#### Required work
Reproduce precisely the lines between the start of the data below and the line with "Task: Open the numerator", both included.

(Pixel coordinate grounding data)

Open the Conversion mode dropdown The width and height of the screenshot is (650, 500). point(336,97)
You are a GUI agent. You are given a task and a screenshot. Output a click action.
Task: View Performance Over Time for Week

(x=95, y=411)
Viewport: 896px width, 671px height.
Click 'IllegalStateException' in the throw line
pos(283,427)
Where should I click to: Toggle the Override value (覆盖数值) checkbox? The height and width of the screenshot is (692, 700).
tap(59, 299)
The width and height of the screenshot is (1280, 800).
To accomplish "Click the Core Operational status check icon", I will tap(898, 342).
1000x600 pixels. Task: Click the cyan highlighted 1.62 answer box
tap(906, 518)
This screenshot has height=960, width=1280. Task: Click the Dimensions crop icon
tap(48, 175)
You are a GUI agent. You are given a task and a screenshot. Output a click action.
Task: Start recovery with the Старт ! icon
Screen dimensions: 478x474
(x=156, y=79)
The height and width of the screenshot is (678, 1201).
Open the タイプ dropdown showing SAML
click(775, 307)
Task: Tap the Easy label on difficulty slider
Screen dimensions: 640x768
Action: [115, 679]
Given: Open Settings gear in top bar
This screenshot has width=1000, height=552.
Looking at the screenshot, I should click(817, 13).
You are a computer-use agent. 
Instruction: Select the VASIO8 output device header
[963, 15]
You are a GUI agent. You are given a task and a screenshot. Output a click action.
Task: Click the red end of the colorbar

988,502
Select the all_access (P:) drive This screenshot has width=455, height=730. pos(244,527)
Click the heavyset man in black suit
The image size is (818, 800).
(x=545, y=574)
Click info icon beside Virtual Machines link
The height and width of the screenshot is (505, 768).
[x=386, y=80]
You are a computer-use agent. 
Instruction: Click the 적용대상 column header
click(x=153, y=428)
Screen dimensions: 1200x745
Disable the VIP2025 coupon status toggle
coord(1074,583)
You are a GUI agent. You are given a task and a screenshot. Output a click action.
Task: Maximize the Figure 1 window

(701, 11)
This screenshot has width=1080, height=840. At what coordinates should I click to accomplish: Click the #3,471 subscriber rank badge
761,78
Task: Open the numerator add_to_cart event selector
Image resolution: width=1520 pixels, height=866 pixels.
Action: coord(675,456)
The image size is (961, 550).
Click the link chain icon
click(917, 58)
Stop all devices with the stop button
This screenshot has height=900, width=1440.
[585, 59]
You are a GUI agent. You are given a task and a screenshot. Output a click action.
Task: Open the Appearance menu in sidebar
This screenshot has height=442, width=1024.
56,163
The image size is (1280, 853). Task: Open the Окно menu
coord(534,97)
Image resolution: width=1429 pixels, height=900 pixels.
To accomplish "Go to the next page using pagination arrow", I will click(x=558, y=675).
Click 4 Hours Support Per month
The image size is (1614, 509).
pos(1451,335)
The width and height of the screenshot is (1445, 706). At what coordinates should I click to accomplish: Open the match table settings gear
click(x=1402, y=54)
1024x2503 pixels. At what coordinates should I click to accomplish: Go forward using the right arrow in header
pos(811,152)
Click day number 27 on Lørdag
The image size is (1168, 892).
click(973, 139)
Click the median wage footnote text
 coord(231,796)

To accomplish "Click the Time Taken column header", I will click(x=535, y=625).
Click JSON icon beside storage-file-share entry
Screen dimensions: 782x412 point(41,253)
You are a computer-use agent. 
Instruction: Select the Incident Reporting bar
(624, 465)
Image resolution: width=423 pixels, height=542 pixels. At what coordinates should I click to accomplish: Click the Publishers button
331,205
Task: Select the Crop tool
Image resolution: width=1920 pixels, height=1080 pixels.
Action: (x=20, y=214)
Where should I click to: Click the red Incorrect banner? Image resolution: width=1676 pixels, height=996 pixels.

#### Task result
Open the Conversion mode dropdown The width and height of the screenshot is (650, 500). point(336,97)
You are a GUI agent. You are given a task and a screenshot. Output a click action.
Task: View Performance Over Time for Week

(x=95, y=411)
Viewport: 896px width, 671px height.
Click 'IllegalStateException' in the throw line
pos(283,427)
Where should I click to: Toggle the Override value (覆盖数值) checkbox? The height and width of the screenshot is (692, 700).
tap(59, 299)
The width and height of the screenshot is (1280, 800).
To accomplish "Click the Core Operational status check icon", I will tap(898, 342).
1000x600 pixels. Task: Click the cyan highlighted 1.62 answer box
tap(906, 518)
This screenshot has height=960, width=1280. Task: Click the Dimensions crop icon
tap(48, 175)
You are a GUI agent. You are given a task and a screenshot. Output a click action.
Task: Start recovery with the Старт ! icon
Screen dimensions: 478x474
(x=156, y=79)
The height and width of the screenshot is (678, 1201).
Open the タイプ dropdown showing SAML
click(775, 307)
Task: Tap the Easy label on difficulty slider
Screen dimensions: 640x768
Action: [115, 679]
Given: Open Settings gear in top bar
This screenshot has width=1000, height=552.
Looking at the screenshot, I should click(817, 13).
You are a computer-use agent. 
Instruction: Select the VASIO8 output device header
[963, 15]
You are a GUI agent. You are given a task and a screenshot. Output a click action.
Task: Click the red end of the colorbar

988,502
Select the all_access (P:) drive This screenshot has width=455, height=730. pos(244,527)
Click the heavyset man in black suit
The image size is (818, 800).
(x=545, y=574)
Click info icon beside Virtual Machines link
The height and width of the screenshot is (505, 768).
[x=386, y=80]
You are a computer-use agent. 
Instruction: Click the 적용대상 column header
click(x=153, y=428)
Screen dimensions: 1200x745
Disable the VIP2025 coupon status toggle
coord(1074,583)
You are a GUI agent. You are given a task and a screenshot. Output a click action.
Task: Maximize the Figure 1 window

(701, 11)
This screenshot has width=1080, height=840. At what coordinates should I click to accomplish: Click the #3,471 subscriber rank badge
761,78
Task: Open the numerator add_to_cart event selector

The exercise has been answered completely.